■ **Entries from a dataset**
—————

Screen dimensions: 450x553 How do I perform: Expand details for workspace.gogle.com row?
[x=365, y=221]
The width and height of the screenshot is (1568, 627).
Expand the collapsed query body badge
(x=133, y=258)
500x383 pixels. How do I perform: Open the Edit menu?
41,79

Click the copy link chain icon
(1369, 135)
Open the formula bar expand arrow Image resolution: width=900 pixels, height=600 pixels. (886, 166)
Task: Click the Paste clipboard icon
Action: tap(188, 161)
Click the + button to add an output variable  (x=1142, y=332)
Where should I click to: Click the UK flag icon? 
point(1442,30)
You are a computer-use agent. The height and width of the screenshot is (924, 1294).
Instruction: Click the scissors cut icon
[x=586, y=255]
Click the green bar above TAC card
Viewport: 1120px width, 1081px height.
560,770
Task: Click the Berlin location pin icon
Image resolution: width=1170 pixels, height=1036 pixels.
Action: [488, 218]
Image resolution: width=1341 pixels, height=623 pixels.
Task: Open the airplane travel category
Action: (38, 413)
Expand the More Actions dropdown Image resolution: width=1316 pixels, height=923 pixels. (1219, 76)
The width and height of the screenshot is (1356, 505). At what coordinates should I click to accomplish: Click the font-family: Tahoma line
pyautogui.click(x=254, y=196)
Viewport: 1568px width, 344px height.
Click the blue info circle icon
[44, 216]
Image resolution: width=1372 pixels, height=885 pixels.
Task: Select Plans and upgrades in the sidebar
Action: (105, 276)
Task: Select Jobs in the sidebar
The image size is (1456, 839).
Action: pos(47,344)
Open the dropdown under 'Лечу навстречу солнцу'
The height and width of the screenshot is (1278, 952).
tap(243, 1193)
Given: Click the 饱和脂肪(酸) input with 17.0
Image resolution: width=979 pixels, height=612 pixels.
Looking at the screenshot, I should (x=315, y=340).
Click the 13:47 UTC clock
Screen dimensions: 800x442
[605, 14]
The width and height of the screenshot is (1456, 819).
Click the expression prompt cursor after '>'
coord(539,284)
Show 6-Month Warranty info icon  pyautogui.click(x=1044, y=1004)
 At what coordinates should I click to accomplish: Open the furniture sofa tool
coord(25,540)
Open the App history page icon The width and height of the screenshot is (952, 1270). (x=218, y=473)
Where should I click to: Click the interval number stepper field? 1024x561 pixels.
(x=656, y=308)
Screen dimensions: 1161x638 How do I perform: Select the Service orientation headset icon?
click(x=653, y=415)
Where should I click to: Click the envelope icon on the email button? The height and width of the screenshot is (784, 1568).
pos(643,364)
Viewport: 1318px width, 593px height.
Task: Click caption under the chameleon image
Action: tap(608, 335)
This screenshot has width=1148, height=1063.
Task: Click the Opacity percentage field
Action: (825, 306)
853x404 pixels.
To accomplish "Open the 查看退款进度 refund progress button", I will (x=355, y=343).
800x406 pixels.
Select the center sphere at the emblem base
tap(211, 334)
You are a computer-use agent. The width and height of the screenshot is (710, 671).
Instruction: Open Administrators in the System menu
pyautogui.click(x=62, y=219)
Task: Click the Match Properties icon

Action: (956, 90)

—————

■ **OBJECTIVE**
Can you output every line of the listing above as a Markdown table with the columns Row and Line, numbering the rows and leaving out blank lines?

■ **COMPLETED EXERCISE**
| Row | Line |
|---|---|
| 1 | Screen dimensions: 450x553 How do I perform: Expand details for workspace.gogle.com row? |
| 2 | [x=365, y=221] |
| 3 | The width and height of the screenshot is (1568, 627). |
| 4 | Expand the collapsed query body badge |
| 5 | (x=133, y=258) |
| 6 | 500x383 pixels. How do I perform: Open the Edit menu? |
| 7 | 41,79 |
| 8 | Click the copy link chain icon |
| 9 | (1369, 135) |
| 10 | Open the formula bar expand arrow Image resolution: width=900 pixels, height=600 pixels. (886, 166) |
| 11 | Task: Click the Paste clipboard icon |
| 12 | Action: tap(188, 161) |
| 13 | Click the + button to add an output variable  (x=1142, y=332) |
| 14 | Where should I click to: Click the UK flag icon?  |
| 15 | point(1442,30) |
| 16 | You are a computer-use agent. The height and width of the screenshot is (924, 1294). |
| 17 | Instruction: Click the scissors cut icon |
| 18 | [x=586, y=255] |
| 19 | Click the green bar above TAC card |
| 20 | Viewport: 1120px width, 1081px height. |
| 21 | 560,770 |
| 22 | Task: Click the Berlin location pin icon |
| 23 | Image resolution: width=1170 pixels, height=1036 pixels. |
| 24 | Action: [488, 218] |
| 25 | Image resolution: width=1341 pixels, height=623 pixels. |
| 26 | Task: Open the airplane travel category |
| 27 | Action: (38, 413) |
| 28 | Expand the More Actions dropdown Image resolution: width=1316 pixels, height=923 pixels. (1219, 76) |
| 29 | The width and height of the screenshot is (1356, 505). At what coordinates should I click to accomplish: Click the font-family: Tahoma line |
| 30 | pyautogui.click(x=254, y=196) |
| 31 | Viewport: 1568px width, 344px height. |
| 32 | Click the blue info circle icon |
| 33 | [44, 216] |
| 34 | Image resolution: width=1372 pixels, height=885 pixels. |
| 35 | Task: Select Plans and upgrades in the sidebar |
| 36 | Action: (105, 276) |
| 37 | Task: Select Jobs in the sidebar |
| 38 | The image size is (1456, 839). |
| 39 | Action: pos(47,344) |
| 40 | Open the dropdown under 'Лечу навстречу солнцу' |
| 41 | The height and width of the screenshot is (1278, 952). |
| 42 | tap(243, 1193) |
| 43 | Given: Click the 饱和脂肪(酸) input with 17.0 |
| 44 | Image resolution: width=979 pixels, height=612 pixels. |
| 45 | Looking at the screenshot, I should (x=315, y=340). |
| 46 | Click the 13:47 UTC clock |
| 47 | Screen dimensions: 800x442 |
| 48 | [605, 14] |
| 49 | The width and height of the screenshot is (1456, 819). |
| 50 | Click the expression prompt cursor after '>' |
| 51 | coord(539,284) |
| 52 | Show 6-Month Warranty info icon  pyautogui.click(x=1044, y=1004) |
| 53 |  At what coordinates should I click to accomplish: Open the furniture sofa tool |
| 54 | coord(25,540) |
| 55 | Open the App history page icon The width and height of the screenshot is (952, 1270). (x=218, y=473) |
| 56 | Where should I click to: Click the interval number stepper field? 1024x561 pixels. |
| 57 | (x=656, y=308) |
| 58 | Screen dimensions: 1161x638 How do I perform: Select the Service orientation headset icon? |
| 59 | click(x=653, y=415) |
| 60 | Where should I click to: Click the envelope icon on the email button? The height and width of the screenshot is (784, 1568). |
| 61 | pos(643,364) |
| 62 | Viewport: 1318px width, 593px height. |
| 63 | Task: Click caption under the chameleon image |
| 64 | Action: tap(608, 335) |
| 65 | This screenshot has width=1148, height=1063. |
| 66 | Task: Click the Opacity percentage field |
| 67 | Action: (825, 306) |
| 68 | 853x404 pixels. |
| 69 | To accomplish "Open the 查看退款进度 refund progress button", I will (x=355, y=343). |
| 70 | 800x406 pixels. |
| 71 | Select the center sphere at the emblem base |
| 72 | tap(211, 334) |
| 73 | You are a computer-use agent. The width and height of the screenshot is (710, 671). |
| 74 | Instruction: Open Administrators in the System menu |
| 75 | pyautogui.click(x=62, y=219) |
| 76 | Task: Click the Match Properties icon |
| 77 | Action: (956, 90) |